26 August 2009

SAT Scores Fall, Illegitimacy Rates Rise

Educators want to know why SAT scores continue to fall in most segments of the US high school test taking population. They particularly wish to know why scores are rising among Asian-Americans at the same time they are falling in other ethnic groups -- particulary among African Americans.
Data on the breakdowns by race and ethnicity show a widening gap between Asian American test takers and other groups. Adding all three portions of the SAT, Asian Americans gained 13 points, while American Indians gained 2 points and all others lost. Last year, Asian Americans led only with the mathematics average, but this year their average score overtook that of white students on writing, too.

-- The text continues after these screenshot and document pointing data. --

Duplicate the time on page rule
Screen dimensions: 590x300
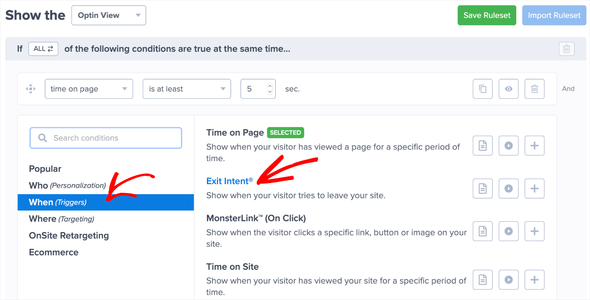tap(482, 89)
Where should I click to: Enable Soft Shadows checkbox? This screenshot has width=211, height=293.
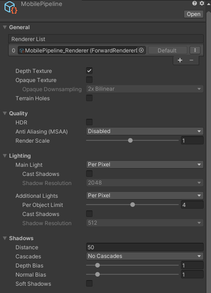coord(89,283)
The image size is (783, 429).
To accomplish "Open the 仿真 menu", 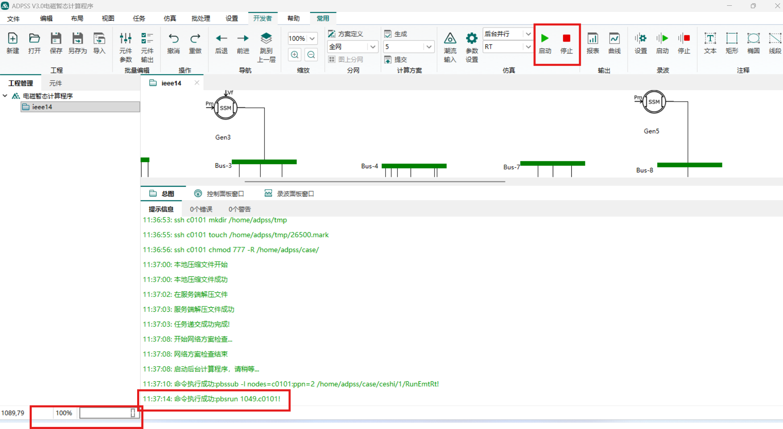I will pyautogui.click(x=170, y=19).
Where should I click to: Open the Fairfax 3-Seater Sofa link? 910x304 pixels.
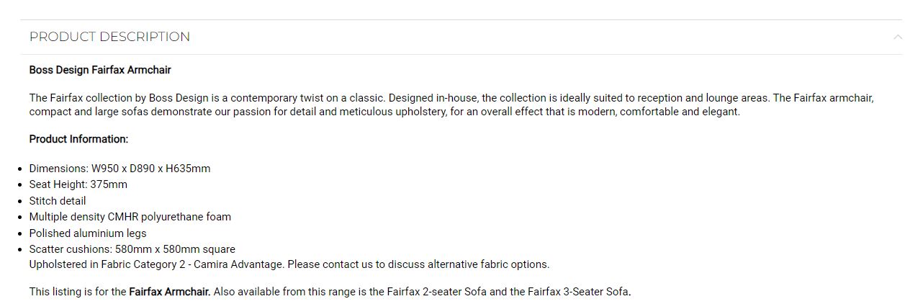[578, 292]
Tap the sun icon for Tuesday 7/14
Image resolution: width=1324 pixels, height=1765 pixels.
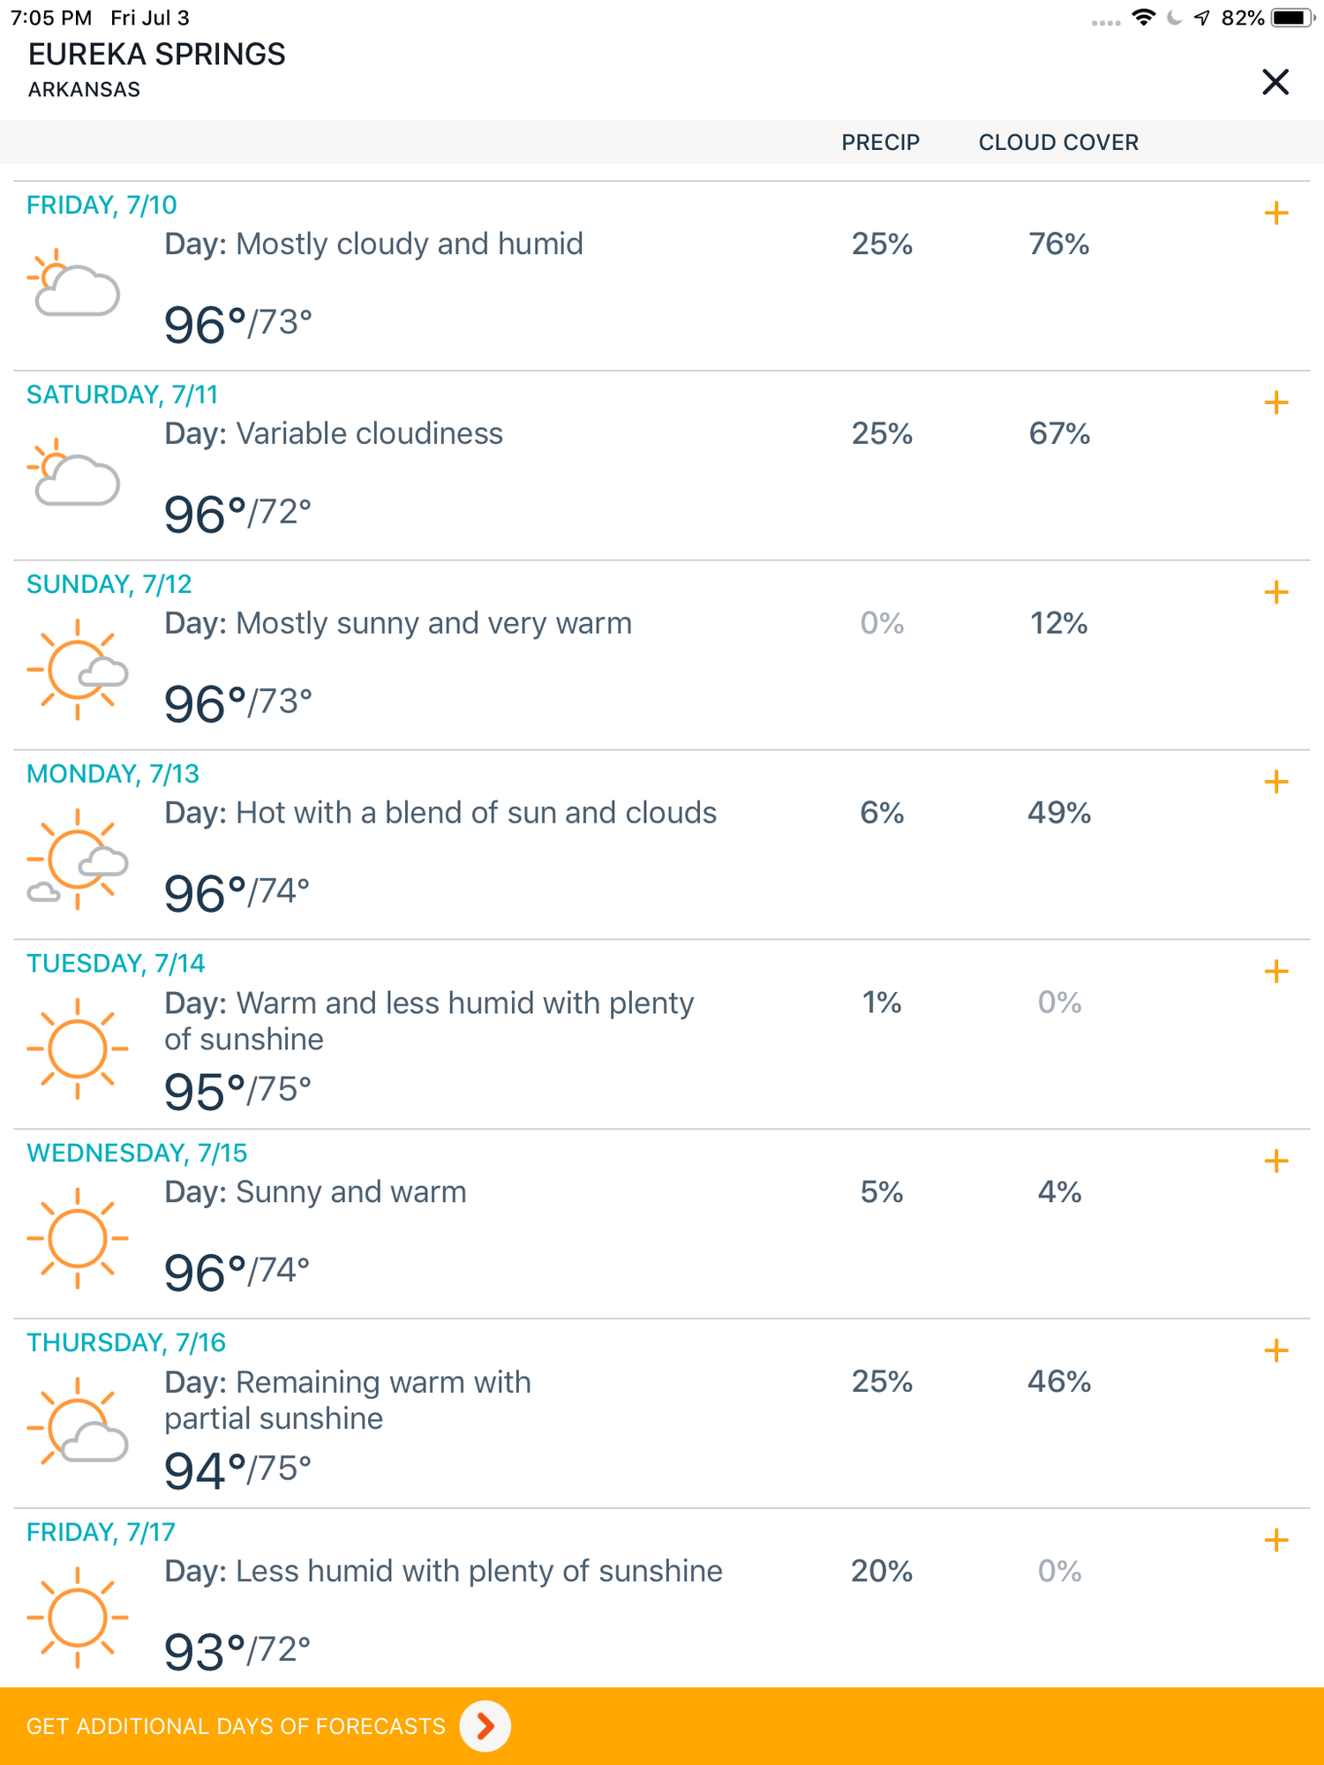coord(77,1049)
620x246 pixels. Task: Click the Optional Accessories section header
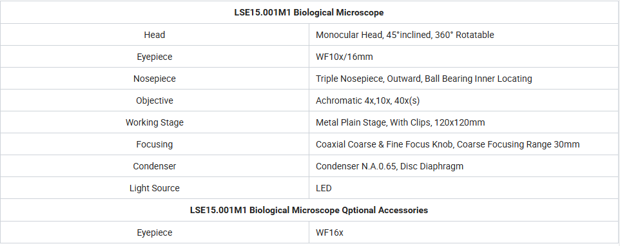(x=309, y=210)
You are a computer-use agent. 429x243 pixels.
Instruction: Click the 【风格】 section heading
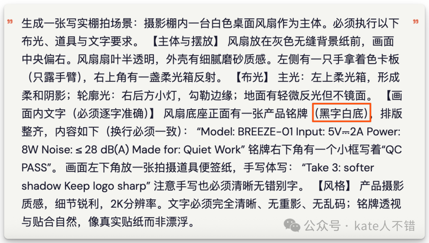point(334,186)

These ethnic gaps are crucial for both educational reasons and political ones. Many of the growing number of colleges that are going SAT-optional have expressed discomfort with tests on which there are such stark -- and growing -- differences in averages by race and ethnicity. _InsideHigherEd
Some educational consultants suggest that the "Asian Advantage" should be studied, and -- if possible -- bottled for resale.

Al Fin readers understand that East Asian IQs average a third of a standard deviation higher than European IQs, which average one full standard deviation higher than African American IQs. But there is more to the educational and test score gaps than raw intelligence. There is also the issue of family support and encouragement.

The illegitimacy rates for births among African Americans is roughly 70%. Among Hispanic Americans it is near 50%. Among European Americans the illegitimacy rate is around 30%, and among Asian Americans it is under 10%.

A child that starts out with a father is more likely to stay out of poverty, out of prison, off of welfare, and less likely to contribute to illegitimacy and the cycle of poverty himself. In other words, illegitimacy contributes to poverty and poverty in turn can perpetuate illegitimacy -- if the poverty is internalised into the child's psyche.

Scores in all categories increased with the family's income level. Part of this difference may be attributed to a greater use of professional test prep materials and services by upper middle class and upper class students. But motivated parents and students can download professional grade test prep materials from the internet, and work together to provide preparation without spending large sums of money.

Of course single parents without family support themselves will find it difficult to go the extra mile to help their children.

It is too easy to blame underachievement of NAMs on low IQ. Illegitimacy and lack of commitment to family can account for a significant part of achievement gaps. If a parent can teach his child "grit" and determination, they will have done at least half their job. But they have to be there.